Em resumo
- O retorno ao beach tennis após cirurgia plástica depende essencialmente do procedimento realizado, da região corporal envolvida e do comportamento individual de cicatrização — não existe prazo único válido para todas as pacientes.
- Movimentos de rotação de tronco, impacto, elevação de braços e esforço de ombro são os gestos esportivos que mais conflitam com a recuperação de abdominoplastia, lipoaspiração, mastopexia e implantes mamários; o cronograma precisa considerá-los separadamente.
- A liberação formal para o esporte é sempre individual e progressiva: nenhum protocolo substitui a avaliação presencial com o cirurgião responsável.
O beach tennis cresceu de forma extraordinária no Sul do Brasil nos últimos anos. Porto Alegre concentra algumas das comunidades mais ativas do país, com quadras de alto nível e uma cultura esportiva que atravessa gerações — e, cada vez mais, está presente na rotina de mulheres entre 35 e 60 anos que também buscam procedimentos de cirurgia plástica. Não é coincidência: o mesmo perfil que cuida do corpo com consistência no esporte é o que decide, em algum momento, corrigir algo que o treino por si só não resolve.

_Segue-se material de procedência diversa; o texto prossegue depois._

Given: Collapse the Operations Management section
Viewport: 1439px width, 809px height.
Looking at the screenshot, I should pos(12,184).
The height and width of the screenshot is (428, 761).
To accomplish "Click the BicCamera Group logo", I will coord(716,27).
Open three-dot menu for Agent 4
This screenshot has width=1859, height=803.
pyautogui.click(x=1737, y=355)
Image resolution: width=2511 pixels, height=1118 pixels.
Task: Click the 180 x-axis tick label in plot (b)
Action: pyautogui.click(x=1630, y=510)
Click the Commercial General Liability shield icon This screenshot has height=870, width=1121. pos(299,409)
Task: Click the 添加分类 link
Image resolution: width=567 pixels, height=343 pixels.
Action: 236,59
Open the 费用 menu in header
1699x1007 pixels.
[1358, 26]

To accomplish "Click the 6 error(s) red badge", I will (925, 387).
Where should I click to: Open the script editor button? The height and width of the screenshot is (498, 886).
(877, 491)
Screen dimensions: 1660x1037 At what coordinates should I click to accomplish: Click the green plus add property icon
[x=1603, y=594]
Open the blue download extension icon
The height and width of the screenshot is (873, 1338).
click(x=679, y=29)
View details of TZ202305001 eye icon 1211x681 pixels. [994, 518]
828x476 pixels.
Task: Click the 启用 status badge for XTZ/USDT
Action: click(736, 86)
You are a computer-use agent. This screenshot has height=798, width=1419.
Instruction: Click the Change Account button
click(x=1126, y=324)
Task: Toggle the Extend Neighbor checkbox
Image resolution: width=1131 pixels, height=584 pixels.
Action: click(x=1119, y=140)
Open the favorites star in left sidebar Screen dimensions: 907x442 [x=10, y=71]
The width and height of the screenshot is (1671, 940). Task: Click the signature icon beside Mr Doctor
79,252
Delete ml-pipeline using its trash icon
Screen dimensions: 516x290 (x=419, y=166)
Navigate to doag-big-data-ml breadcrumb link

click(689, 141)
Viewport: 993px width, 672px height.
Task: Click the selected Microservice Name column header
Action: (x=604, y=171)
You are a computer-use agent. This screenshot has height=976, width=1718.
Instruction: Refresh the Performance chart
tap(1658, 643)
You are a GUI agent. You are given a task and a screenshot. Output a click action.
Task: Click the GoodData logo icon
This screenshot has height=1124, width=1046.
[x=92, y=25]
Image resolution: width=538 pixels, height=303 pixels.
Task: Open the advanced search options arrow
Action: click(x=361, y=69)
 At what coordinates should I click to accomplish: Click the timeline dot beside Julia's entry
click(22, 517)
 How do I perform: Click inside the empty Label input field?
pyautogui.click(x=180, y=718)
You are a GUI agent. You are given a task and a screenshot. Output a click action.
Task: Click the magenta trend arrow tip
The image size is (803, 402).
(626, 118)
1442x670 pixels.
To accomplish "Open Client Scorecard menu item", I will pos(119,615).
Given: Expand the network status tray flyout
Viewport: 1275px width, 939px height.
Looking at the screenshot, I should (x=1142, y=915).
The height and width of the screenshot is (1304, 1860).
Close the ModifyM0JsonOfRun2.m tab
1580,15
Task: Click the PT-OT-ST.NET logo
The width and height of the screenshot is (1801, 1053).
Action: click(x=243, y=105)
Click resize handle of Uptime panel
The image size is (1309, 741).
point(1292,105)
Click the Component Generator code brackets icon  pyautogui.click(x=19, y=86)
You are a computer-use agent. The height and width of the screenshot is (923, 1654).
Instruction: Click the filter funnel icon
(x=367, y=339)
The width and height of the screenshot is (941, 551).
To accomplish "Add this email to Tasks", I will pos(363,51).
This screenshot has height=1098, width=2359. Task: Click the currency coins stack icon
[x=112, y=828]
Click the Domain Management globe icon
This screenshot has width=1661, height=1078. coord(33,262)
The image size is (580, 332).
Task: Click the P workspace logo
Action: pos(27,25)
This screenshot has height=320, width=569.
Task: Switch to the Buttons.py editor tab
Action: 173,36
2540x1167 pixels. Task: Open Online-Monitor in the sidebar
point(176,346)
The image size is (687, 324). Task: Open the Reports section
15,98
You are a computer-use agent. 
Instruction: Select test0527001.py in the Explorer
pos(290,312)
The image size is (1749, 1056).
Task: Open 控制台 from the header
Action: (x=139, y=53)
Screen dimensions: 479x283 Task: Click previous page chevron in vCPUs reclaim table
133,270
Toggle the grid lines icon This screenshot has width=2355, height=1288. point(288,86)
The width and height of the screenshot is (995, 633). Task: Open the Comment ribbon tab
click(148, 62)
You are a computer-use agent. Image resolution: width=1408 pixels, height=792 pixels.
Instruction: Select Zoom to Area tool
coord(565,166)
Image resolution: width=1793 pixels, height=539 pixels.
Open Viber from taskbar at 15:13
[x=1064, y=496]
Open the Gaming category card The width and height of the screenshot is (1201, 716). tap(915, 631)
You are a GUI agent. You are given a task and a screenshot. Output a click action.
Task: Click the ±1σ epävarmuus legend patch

A questão prática surge com frequência no consultório do Dr. Alexandre Peruzzo, no Hospital Moinhos de Vento — Unidade Pontal, em Porto Alegre: quando posso voltar à quadra? A resposta, embora nunca simples, pode ser estruturada com clareza se analisarmos cada procedimento a partir dos mecanismos biológicos envolvidos na cicatrização e das demandas físicas reais que o beach tennis impõe ao corpo.
O que o beach tennis exige do corpo — e por que isso importa no pós-operatório
Antes de falar em datas, é fundamental compreender o perfil de esforço do beach tennis. Diferentemente da caminhada ou da natação leve — frequentemente citadas como exemplos de retorno gradual —, o beach tennis envolve:
- Rotação rápida e intensa do tronco, mobilizando diretamente a musculatura abdominal profunda e a fáscia toracolombossuperficial;
- Movimentos explosivos de ombro e braço, incluindo smashes e bandejas com amplitude total, que elevam a tensão sobre implantes mamários e cicatrizes perimamárias;
- Impacto repetido na areia, com mudanças bruscas de direção que geram forças de cisalhamento sobre áreas lipoaspiradas ou submetidas a descolamento cutâneo;
- Exposição solar prolongada e calor, fatores que interferem diretamente na qualidade da cicatriz e no processo inflamatório pós-operatório;
- Esforço cardiovascular moderado a intenso, que eleva frequência cardíaca, pressão arterial e temperatura corporal — variáveis relevantes nas primeiras semanas de qualquer pós-operatório.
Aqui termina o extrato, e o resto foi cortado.